• _Exercise brief_: Set down exactly the lines below between the line holding "The height and width of the screenshot is (148, 306)." and the line holding "Task: Click the destination", inclusive; no other line belongs in the answer.

• _Records supplied_:
□ □ □ □ □

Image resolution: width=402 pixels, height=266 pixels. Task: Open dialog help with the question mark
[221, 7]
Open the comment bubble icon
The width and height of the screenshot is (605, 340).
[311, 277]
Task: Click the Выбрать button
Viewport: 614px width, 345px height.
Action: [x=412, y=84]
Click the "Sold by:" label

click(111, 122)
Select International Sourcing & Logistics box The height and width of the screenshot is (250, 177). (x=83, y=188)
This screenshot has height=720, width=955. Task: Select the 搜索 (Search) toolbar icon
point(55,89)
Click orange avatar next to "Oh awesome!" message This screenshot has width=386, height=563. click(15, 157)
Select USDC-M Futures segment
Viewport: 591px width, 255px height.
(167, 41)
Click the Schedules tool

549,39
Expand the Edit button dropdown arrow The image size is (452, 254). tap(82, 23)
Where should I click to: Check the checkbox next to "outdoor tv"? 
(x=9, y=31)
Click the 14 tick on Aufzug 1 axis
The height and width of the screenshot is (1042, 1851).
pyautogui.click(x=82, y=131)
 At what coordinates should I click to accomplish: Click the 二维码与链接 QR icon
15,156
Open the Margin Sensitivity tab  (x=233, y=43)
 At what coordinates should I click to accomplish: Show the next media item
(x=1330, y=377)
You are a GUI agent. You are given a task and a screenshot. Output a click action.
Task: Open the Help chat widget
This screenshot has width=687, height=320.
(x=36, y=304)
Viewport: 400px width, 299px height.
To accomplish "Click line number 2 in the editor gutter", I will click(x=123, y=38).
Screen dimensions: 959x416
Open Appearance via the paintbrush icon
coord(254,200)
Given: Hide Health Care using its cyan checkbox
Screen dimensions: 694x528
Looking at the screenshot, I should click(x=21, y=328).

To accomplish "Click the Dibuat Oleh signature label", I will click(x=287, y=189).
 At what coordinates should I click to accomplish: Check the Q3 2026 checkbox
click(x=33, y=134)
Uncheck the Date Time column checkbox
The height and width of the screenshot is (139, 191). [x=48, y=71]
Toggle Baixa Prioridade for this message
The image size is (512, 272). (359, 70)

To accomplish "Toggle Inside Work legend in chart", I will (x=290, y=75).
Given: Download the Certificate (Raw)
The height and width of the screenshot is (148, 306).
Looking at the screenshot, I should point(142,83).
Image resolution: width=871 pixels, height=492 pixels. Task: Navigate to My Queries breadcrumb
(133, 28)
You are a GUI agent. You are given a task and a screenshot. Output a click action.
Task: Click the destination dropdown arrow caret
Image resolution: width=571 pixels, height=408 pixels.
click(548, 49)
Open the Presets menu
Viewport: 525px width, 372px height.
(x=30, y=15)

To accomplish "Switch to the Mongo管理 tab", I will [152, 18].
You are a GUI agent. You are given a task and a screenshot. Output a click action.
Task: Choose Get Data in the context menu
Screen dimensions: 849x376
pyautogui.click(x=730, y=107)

□ □ □ □ □

• _Task output_:
The height and width of the screenshot is (148, 306).
Looking at the screenshot, I should point(142,83).
Image resolution: width=871 pixels, height=492 pixels. Task: Navigate to My Queries breadcrumb
(133, 28)
You are a GUI agent. You are given a task and a screenshot. Output a click action.
Task: Click the destination dropdown arrow caret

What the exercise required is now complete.